TORONTO -- A new survey has found that seven out of 10 Canadian women are experiencing more anxiety, depression, fatigue and isolation because of the increase in unpaid care work they are expected to perform during the COVID-19 pandemic.

More than 1,500 Canadians participated in a wide-ranging survey conducted by Oxfam in May and June that included more than 6,300 men and women from five different countries.

The survey results, released Thursday, showed that while men had also taken on more domestic work within the home, the largest chunk of that burden had still fallen to women.

“COVID-19 has blown open the debate about the value of care work in our lives,” Dana Stefov, a women’s rights policy and advocacy specialist with Oxfam Canada, said in a press release. “It has been so invisible, for so long, that it has taken a global pandemic of epic proportions to draw attention to the value of the caring and household work that women do, and the impact it has on their lives.”

And the impact that this added labour had was not equal across all women in Canada.

The survey found that women living in poverty and ethnic and racial minorities suffered the largest economic impact due to increased household burdens during COVID-19. Around half of Indigenous women and 55 per cent of Black women reported struggling financially because of unpaid care work, compared to only 34 per cent of white women.

Some women reported having to give up looking for paid work because of increased responsibilities at home being pushed on them. Indigenous women were three times more likely than white women to be faced with this particular struggle, the survey found.

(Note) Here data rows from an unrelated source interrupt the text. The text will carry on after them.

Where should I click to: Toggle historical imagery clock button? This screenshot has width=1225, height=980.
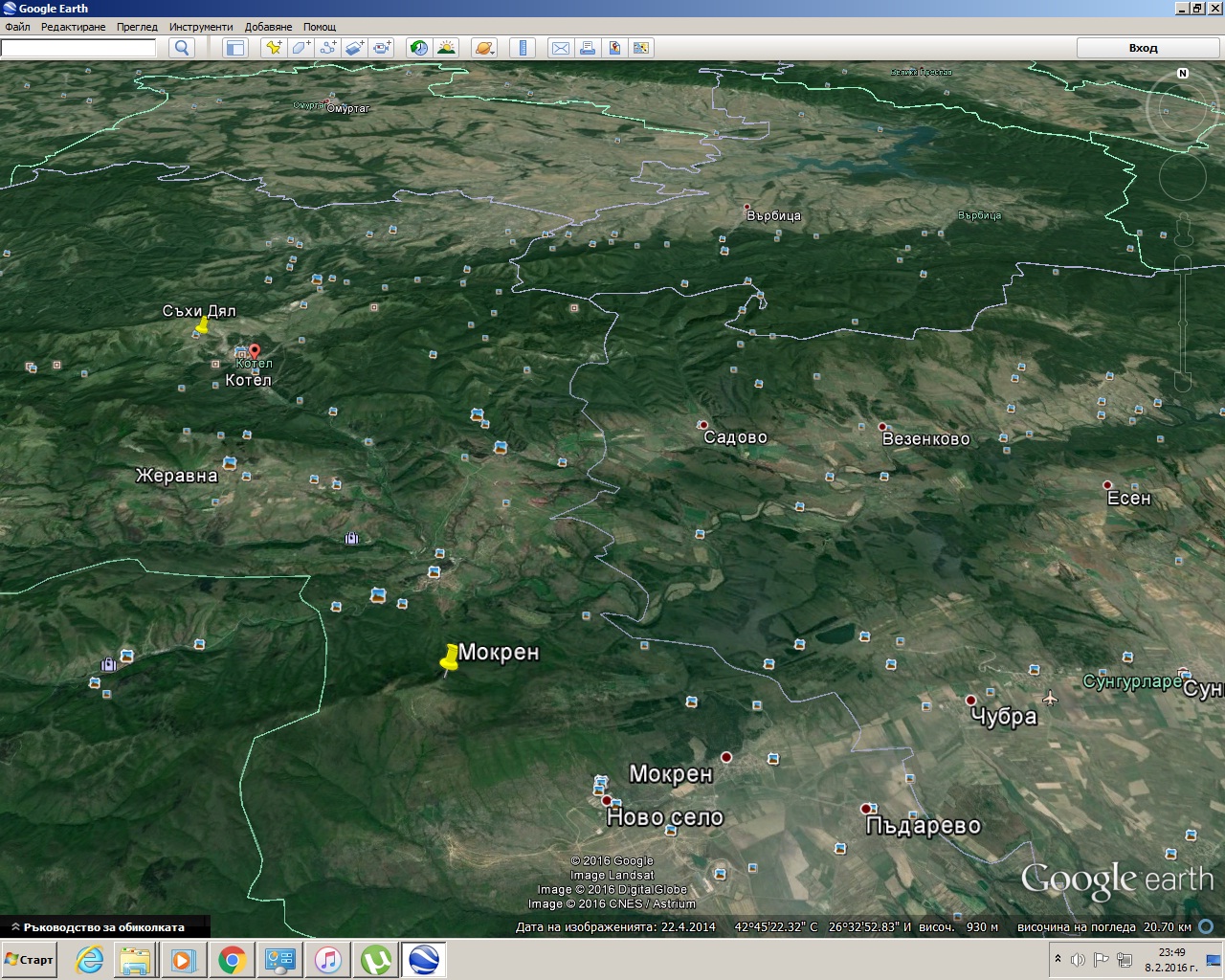point(418,48)
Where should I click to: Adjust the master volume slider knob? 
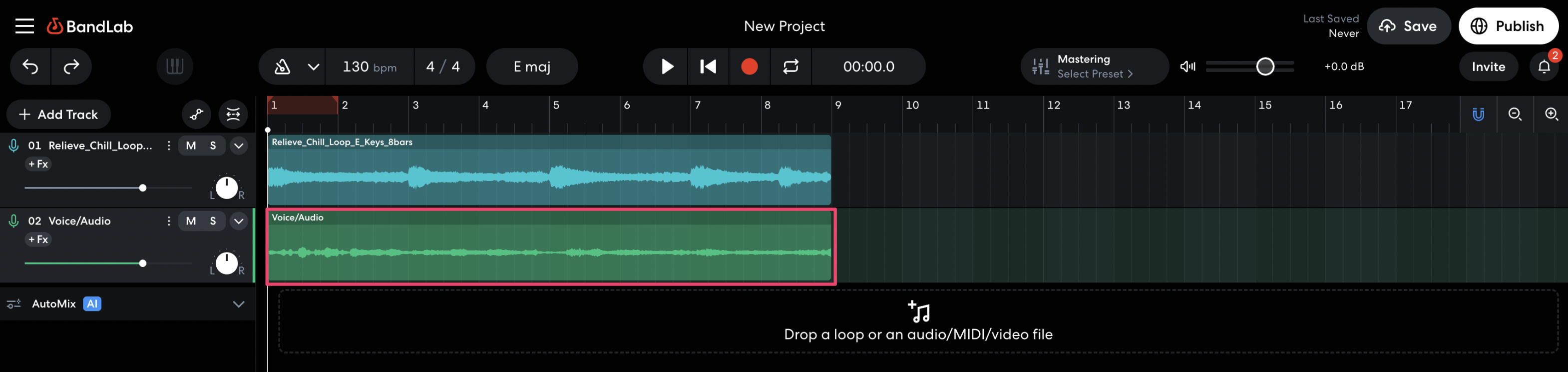(x=1265, y=66)
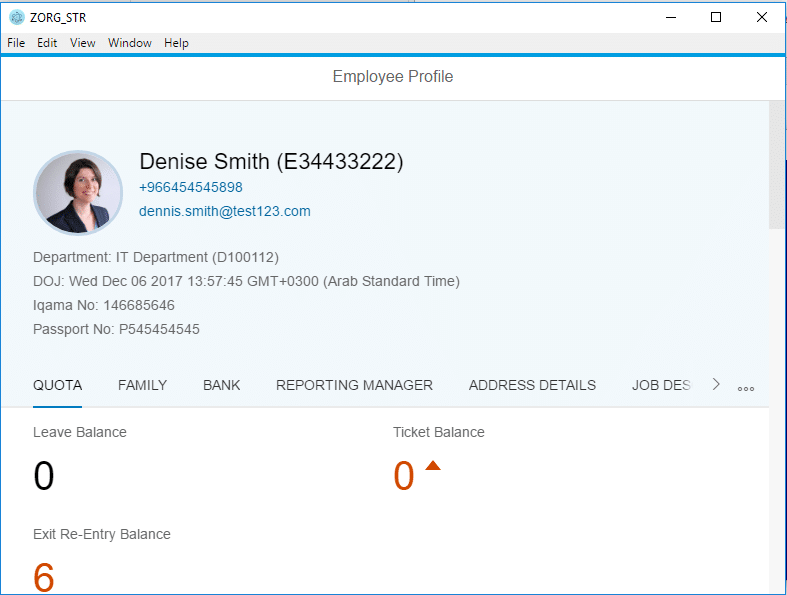Viewport: 787px width, 595px height.
Task: Select the QUOTA tab
Action: coord(57,385)
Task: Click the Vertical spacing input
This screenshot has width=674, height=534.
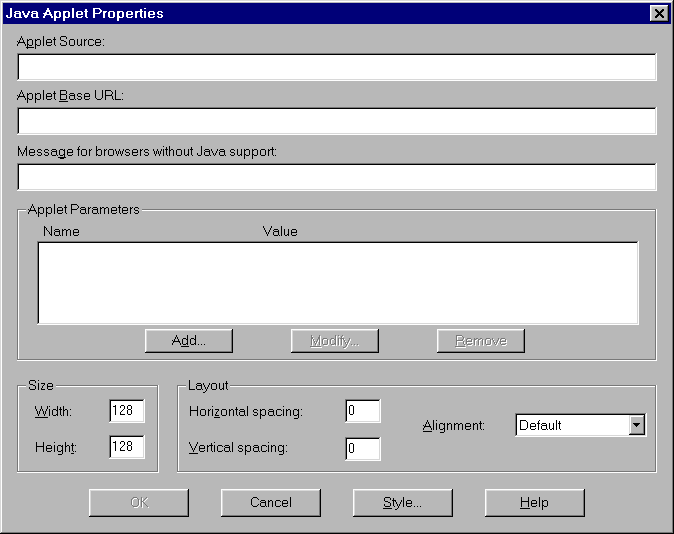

The press release pointed out that women living in poverty often have to spend more time on household chores because of a lack of access to time-saving devices such as dishwashers. In Canada, many Indigenous communities lack access to clean water.

Oxfam conducted national polls in Canada, the U.S. and the U.K., and performed smaller surveys in “poor urban communities in the Philippines and informal settlements in Kenya,” according to the press release.

Across these five countries, the average percentage of women experiencing negative mental health due to being saddled with more work during COVID-19 was only 43 per cent, significantly lower than the 71 per cent of Canadian women who reported experiencing these issues, the survey found.

One third of Canadians say their domestic and care work has increased by up to two hours per day during the pandemic.

In terms of the division of work itself between men and women, women reported spending the majority of their time preparing meals and cleaning the home, while men said the bulk of their time is spent on leisure activities, doing paid work or household management tasks such as paying bills, child care or organizing doctor’s appointments.

More than half of the men surveyed reported that their unpaid care work had increased, but the survey revealed that men and women had very different views on whether the household work was being split equally between them or not.

“Before the pandemic women were already doing 12.5 billion hours of unpaid care work every day globally, three times more than men,” the press release stated.

Numerous studies have shown that women are still often pushed into performing more unpaid domestic labour in the household due to stereotypes about whose job it is to cook, clean and care for children. With Father’s Day coming up this Sunday, Oxfam is asking men to take a look at how much they contribute to the household work.

“Women and men must work together to challenge the norms and stereotypes that prevent care work being shared equally,” Stefov said in the press release.

“[It’s] women who have been shouldering these economic contributions, and have been for generations. Canada can take action by supporting activities that recognize, reduce and redistribute care work from women to men and from household to state – this means investment in child care, essential care workers and shifting the gender norms that perpetuate inequality.”